- [Source passage]:
[BEGIN]

Uneven Moments

Uneven Moments

Reflections on Japan's Modern History

Few scholars have done more than Harry Harootunian to shape the study of modern Japan. Incorporating Marxist critical perspectives on history and theoretically informed insights, his scholarship has been vitally important for the world of Asian studies. Uneven Moments presents a selection of Harootunian’s essays on Japan’s intellectual and cultural history from the late Tokugawa period to the present that span the many phases of his distinguished career and point to new directions for Japanese studies.

Uneven Moments begins with reflections on area studies as an academic field and how we go about studying a region. It then moves into discussions of key topics in modern Japanese history. Harootunian considers Japan’s fateful encounter with capitalist modernity and the implications of uneven development, examining the combinations of older practices with new demands that characterized the twentieth century. The book examines the making of modern Japan, the transformations of everyday life, and the collision between the production of forms of cultural expression and new political possibilities. Finally, Harootunian analyzes Japanese political identity and its forms of reckoning with the past. Exploring the shifting relationship among culture, the making of meaning, and politics in rich reflections on Marxism and critical theory, Uneven Moments presents Harootunian’s intellectual trajectory and in so doing offers a unique assessment of Japanese history.

[END]

How would you render this sentence from the book description above in Spanish: "Finally, Harootunian analyzes Japanese political identity and its forms of reckoning with the past."

- [Information provided]:
[BEGIN]

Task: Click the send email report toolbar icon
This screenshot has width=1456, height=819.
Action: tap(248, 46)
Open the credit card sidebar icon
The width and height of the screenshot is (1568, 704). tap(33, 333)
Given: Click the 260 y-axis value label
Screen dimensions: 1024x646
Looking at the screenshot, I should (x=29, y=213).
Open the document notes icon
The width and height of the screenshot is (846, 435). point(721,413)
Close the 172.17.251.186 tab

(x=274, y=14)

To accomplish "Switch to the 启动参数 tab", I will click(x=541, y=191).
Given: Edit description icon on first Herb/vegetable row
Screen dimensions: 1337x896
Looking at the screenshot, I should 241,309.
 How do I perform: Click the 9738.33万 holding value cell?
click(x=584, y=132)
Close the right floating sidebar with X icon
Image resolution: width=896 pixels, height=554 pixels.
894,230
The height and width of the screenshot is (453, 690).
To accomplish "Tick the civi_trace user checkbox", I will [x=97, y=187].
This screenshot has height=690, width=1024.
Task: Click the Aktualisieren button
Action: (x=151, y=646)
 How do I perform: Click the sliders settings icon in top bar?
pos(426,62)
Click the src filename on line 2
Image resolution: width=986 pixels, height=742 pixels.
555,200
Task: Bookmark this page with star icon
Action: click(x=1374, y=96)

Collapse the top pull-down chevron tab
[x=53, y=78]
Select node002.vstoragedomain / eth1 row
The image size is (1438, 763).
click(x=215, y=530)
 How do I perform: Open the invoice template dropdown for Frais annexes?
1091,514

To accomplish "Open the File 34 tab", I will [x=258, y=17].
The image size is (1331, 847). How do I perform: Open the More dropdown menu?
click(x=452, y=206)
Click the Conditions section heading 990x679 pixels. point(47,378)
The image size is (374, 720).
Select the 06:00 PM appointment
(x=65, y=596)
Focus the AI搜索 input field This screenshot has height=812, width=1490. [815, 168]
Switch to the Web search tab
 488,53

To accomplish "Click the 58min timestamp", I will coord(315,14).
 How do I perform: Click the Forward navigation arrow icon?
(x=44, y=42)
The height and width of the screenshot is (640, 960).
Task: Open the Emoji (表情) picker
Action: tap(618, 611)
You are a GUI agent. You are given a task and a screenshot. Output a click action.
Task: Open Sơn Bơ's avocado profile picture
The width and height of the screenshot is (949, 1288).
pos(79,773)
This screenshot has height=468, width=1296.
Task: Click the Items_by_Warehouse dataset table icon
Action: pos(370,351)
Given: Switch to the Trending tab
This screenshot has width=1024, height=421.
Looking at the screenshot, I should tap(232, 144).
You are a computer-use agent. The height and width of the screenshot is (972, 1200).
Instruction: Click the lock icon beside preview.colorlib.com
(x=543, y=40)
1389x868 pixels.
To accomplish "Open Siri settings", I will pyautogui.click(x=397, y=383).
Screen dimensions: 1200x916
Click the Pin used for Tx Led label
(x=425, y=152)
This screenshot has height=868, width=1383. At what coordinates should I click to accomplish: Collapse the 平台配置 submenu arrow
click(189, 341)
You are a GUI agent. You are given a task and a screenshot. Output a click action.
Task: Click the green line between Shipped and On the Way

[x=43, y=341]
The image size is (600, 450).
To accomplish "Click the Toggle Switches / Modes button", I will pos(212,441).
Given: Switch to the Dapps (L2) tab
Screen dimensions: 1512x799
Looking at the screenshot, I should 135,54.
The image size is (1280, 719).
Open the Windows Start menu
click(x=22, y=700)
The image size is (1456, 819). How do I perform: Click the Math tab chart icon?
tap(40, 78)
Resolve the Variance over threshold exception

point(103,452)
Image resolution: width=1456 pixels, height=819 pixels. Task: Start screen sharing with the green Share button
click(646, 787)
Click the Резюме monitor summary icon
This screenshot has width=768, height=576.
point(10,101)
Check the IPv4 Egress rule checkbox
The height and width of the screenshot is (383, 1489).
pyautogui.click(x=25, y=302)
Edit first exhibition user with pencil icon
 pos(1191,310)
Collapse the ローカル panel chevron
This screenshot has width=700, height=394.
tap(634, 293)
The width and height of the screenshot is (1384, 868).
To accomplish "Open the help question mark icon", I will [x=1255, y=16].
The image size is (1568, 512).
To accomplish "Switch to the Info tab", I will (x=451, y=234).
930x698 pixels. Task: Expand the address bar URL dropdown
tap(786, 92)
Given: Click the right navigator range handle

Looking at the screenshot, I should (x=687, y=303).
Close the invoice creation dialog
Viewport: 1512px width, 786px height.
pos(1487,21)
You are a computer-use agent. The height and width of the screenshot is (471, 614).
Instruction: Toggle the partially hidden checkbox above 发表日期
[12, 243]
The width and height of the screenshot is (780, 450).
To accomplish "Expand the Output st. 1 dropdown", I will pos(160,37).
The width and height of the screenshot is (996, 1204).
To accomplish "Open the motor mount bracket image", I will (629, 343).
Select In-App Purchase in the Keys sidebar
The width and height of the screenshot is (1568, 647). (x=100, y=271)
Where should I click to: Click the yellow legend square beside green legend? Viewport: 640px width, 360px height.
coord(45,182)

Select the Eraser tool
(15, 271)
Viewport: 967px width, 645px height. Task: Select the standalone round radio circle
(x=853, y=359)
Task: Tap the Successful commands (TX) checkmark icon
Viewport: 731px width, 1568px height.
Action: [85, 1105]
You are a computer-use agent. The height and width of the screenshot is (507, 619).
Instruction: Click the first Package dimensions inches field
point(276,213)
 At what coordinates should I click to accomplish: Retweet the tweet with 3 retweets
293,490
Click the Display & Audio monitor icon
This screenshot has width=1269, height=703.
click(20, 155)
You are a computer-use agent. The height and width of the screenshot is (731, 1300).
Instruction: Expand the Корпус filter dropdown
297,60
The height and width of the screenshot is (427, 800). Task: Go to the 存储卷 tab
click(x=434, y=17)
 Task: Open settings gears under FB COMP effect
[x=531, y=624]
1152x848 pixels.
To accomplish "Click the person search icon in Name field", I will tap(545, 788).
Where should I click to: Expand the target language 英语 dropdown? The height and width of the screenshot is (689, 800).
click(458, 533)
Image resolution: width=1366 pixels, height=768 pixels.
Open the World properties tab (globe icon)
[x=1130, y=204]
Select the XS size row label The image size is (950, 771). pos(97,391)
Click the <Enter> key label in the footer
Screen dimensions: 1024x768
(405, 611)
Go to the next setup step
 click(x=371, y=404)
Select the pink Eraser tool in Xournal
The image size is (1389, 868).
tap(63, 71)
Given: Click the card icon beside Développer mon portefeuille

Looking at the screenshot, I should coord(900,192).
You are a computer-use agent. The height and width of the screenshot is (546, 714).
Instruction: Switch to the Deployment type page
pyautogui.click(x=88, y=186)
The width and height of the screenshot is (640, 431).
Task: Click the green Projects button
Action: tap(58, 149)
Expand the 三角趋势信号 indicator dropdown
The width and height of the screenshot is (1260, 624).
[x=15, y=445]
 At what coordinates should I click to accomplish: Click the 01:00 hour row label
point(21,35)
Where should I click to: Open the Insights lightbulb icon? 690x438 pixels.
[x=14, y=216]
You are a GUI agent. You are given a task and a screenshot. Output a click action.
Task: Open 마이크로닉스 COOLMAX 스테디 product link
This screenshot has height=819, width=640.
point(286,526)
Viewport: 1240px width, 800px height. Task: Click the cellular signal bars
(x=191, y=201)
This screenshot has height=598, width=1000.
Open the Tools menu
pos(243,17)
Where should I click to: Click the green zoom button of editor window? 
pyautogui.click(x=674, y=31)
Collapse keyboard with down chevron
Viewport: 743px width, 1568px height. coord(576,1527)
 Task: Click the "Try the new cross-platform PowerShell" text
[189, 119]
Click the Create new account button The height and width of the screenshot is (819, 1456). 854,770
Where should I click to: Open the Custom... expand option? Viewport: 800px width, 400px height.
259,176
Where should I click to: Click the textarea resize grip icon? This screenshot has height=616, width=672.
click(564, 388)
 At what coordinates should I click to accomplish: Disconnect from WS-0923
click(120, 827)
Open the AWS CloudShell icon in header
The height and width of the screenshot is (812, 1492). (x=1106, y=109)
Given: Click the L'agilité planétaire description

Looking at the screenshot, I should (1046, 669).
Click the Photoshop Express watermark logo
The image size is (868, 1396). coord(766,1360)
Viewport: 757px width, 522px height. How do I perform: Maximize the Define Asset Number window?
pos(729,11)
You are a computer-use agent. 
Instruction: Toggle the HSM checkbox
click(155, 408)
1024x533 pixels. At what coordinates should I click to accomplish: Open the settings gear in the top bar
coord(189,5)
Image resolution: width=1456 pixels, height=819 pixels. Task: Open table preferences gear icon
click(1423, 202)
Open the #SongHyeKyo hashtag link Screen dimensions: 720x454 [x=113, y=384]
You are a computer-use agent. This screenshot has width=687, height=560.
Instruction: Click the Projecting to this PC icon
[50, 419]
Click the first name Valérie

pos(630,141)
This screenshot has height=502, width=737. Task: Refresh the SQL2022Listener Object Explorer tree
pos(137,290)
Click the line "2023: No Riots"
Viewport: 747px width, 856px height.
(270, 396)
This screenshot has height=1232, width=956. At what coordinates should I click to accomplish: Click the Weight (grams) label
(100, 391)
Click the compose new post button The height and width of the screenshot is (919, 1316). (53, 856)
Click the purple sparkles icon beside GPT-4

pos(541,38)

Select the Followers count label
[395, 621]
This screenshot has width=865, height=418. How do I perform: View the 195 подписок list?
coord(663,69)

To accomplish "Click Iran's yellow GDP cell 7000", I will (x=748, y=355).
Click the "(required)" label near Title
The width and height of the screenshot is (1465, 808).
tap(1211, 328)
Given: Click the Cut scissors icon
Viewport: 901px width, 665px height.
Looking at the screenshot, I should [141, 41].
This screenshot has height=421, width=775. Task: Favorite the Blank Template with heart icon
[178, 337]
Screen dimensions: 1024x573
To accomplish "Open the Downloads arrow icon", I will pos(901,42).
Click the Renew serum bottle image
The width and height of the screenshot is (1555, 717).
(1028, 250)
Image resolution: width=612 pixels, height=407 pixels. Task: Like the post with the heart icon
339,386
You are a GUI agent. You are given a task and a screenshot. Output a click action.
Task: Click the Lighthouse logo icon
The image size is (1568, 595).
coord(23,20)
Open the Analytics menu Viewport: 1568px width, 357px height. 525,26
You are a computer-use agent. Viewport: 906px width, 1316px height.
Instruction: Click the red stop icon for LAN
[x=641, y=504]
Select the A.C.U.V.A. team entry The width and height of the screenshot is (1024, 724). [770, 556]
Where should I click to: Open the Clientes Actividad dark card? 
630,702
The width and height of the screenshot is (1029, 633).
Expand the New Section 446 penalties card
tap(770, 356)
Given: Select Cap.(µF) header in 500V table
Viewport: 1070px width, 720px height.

[END]

- [Solution for this exercise]:
Por último, Harootunian analiza la identidad política japonesa y sus formas de ajustar cuentas con el pasado.